The simple difference between a 15 year or 30 year home loan is that the 15 year loan payments are calculated to be paid down after 15 years instead of 30. What that simply means is that you have to pay more each month with a fifteen year mortgage than you would with a thirty year loan.
But the 15 year loan builds equity in the home a lot more quickly than the 30 year mortgage, with the consequence that the monthly payments are higher. Of course, after the 15 year term is over (or less if you move or refinance in the interim), you have to get a new home loan and decide once again which is better.
This is a personal choice, since some borrowers prefer to have lower monthly payments, while some like to build equity faster. If it is not a question of affordability; is the 15 year loan automatically a better bet, or could you do something else with these funds? Remember that with a 30 year mortgage, you can pay it off faster by making higher than the required payments, or by paying twice each month. You won’t get the same advantages as you would if you chose the shorter term up front but you do pay your loan down more quickly to build wealth. This is an option that appeals to many people, since they feel that they can make higher payments when it is right for them, but keep the lower payments when they need to.

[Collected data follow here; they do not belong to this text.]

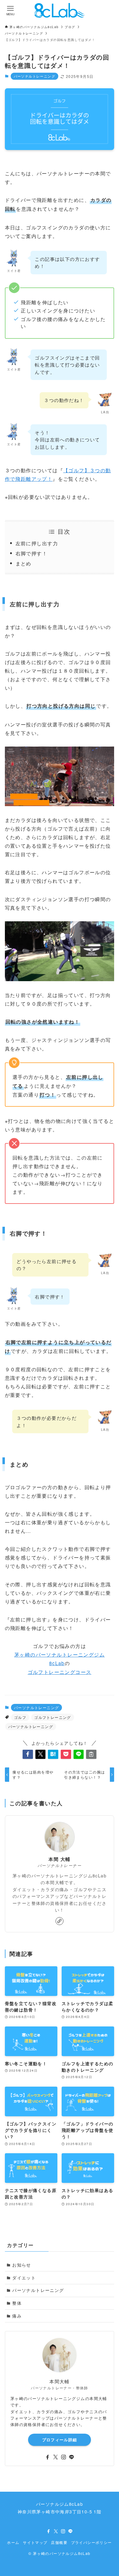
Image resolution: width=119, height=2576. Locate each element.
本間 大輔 (59, 1859)
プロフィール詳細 (59, 2440)
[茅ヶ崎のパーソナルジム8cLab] (59, 10)
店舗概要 (59, 2542)
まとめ (23, 563)
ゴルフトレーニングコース (60, 1671)
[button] (28, 1754)
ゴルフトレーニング (52, 1717)
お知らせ (21, 2265)
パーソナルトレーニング (34, 76)
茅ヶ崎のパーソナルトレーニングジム (59, 1654)
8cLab (57, 1663)
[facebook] (48, 2457)
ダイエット (24, 2278)
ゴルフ (20, 1717)
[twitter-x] (55, 2457)
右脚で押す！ (31, 553)
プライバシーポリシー (91, 2542)
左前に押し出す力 (37, 543)
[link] (59, 1921)
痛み (17, 2316)
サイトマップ (35, 2542)
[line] (71, 2457)
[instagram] (63, 2457)
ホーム (13, 2542)
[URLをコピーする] (91, 1754)
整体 (17, 2303)
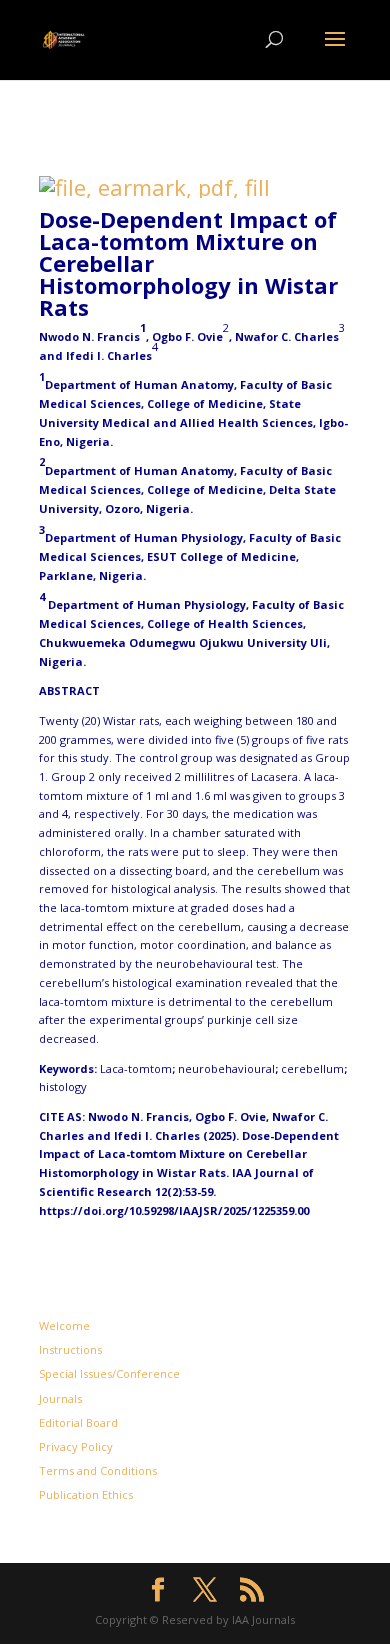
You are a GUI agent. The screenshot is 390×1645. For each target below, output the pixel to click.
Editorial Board (78, 1422)
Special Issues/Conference (109, 1373)
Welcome (64, 1325)
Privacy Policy (76, 1446)
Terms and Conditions (98, 1470)
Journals (60, 1398)
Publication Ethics (86, 1494)
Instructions (70, 1349)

There are others who feel they would rather have lower mortgage payments and build wealth through other means. Let us say that the monthly mortgage on a $100,000, 30 year loan at 7% is $665, but on a 15 year loan at 6.75% (there is always a premium for the longer term) is $885. You theoretically have to choose an alternative investment for the difference of $220. You can build equity with the shorter term mortgage, however. What would have happened if you invested $220 in stocks every month, using dollar averaging purchases or putting it into a Section 529 plan for your children’s’ education? Judgment and needs can vary.
The bottom line is that the 30 year home loan proves to be much more flexible than the 15 year term. If you are disciplined enough to put the funds that are saved into another investment vehicle that fits better in your portfolio or your time of life, it may be the right choice. But for those with little discipline to put the money away, the money will be wasted and they should have stuck with the 15 year loan and built wealth automatically.